All the praying made me curious. If people believed in this, I wanted to understand it. So, I decided to dig deeper and learn more about religion, checking out Bibles from different faiths. Over five years, I read seven different Bibles cover to cover and attended various churches, asking questions. But the answers were often vague, dismissive, or accompanied by, “You’re too young to understand.” I wanted to shout, “Just admit you don’t know, or tell me it’s like Santa Claus, and just move on!”
Years later, I revisited some religious texts, even studying with a friend, hoping to find something I’d missed. All I found were contradictions and justifications.
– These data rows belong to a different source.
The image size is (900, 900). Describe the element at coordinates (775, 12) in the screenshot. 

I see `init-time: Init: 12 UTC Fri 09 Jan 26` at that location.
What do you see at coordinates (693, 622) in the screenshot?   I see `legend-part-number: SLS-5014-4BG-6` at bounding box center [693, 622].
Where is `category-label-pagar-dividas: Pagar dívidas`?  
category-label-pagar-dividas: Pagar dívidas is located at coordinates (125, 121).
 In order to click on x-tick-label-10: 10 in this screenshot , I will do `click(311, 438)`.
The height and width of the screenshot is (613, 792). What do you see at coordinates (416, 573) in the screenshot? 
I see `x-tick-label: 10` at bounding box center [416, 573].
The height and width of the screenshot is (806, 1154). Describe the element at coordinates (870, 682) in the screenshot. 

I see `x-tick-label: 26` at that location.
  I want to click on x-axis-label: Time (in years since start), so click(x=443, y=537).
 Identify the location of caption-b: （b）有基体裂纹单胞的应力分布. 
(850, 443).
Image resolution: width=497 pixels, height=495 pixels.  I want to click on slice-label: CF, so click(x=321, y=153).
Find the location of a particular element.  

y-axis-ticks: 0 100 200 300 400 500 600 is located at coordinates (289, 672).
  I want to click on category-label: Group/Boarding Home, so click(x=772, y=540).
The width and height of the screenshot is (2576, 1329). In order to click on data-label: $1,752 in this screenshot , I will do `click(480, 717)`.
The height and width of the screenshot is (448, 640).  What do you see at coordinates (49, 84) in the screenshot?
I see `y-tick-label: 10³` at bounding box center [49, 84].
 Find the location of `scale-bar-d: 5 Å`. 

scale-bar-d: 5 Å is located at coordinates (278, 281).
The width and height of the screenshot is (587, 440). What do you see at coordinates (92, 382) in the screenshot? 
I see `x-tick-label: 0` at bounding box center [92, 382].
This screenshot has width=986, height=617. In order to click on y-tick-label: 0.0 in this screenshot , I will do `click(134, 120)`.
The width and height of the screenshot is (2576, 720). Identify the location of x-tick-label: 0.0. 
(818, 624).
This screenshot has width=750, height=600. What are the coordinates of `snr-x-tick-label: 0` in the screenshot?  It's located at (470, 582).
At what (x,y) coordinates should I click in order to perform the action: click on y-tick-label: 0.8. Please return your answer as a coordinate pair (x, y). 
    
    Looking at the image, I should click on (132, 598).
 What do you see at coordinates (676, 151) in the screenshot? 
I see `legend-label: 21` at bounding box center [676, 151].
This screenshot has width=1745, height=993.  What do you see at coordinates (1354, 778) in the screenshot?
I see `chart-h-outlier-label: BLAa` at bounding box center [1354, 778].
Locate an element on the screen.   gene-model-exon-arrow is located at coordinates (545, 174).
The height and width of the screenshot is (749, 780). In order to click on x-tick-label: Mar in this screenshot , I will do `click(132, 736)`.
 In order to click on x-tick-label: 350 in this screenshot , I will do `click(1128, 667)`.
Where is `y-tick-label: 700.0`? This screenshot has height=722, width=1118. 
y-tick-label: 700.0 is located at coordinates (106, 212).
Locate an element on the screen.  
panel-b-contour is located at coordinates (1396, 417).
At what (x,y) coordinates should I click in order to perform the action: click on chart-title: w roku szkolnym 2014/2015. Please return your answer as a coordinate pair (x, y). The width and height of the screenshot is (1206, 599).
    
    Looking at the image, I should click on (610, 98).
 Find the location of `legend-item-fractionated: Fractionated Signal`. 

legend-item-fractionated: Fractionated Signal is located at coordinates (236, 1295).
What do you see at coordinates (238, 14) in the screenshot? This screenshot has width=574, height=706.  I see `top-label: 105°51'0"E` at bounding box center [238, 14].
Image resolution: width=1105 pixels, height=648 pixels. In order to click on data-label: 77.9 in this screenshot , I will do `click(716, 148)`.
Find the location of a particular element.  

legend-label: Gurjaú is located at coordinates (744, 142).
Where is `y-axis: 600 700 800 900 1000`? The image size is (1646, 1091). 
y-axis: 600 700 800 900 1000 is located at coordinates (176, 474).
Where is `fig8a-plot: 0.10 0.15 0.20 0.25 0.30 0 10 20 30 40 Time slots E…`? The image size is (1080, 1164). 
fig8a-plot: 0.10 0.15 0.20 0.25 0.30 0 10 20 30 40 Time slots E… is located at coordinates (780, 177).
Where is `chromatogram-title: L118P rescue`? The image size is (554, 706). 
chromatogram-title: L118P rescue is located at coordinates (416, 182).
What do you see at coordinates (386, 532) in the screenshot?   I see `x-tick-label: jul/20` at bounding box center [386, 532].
It started to feel like religion was merely a tool for control, a way to keep people in line through fear of hell or a false sense of righteousness. I saw abusers get “forgiven” while their victims were left to carry the weight of their sins and navigate guilt and shame alone. It seemed less like a path to salvation and more like a free pass to avoid accountability.
In the end, religion felt like an excuse for people to continue being terrible without any accountability. It was disappointing to witness how everyone picked and chose what to follow and demanded that others conform to their version of the truth. With clergy acting as keepers of secrets, the cycle of abuse only deepened; the higher up in the church you were, the more protected you seemed to be, while victims were shunned.
My conclusion: It is a cult. No, thank you!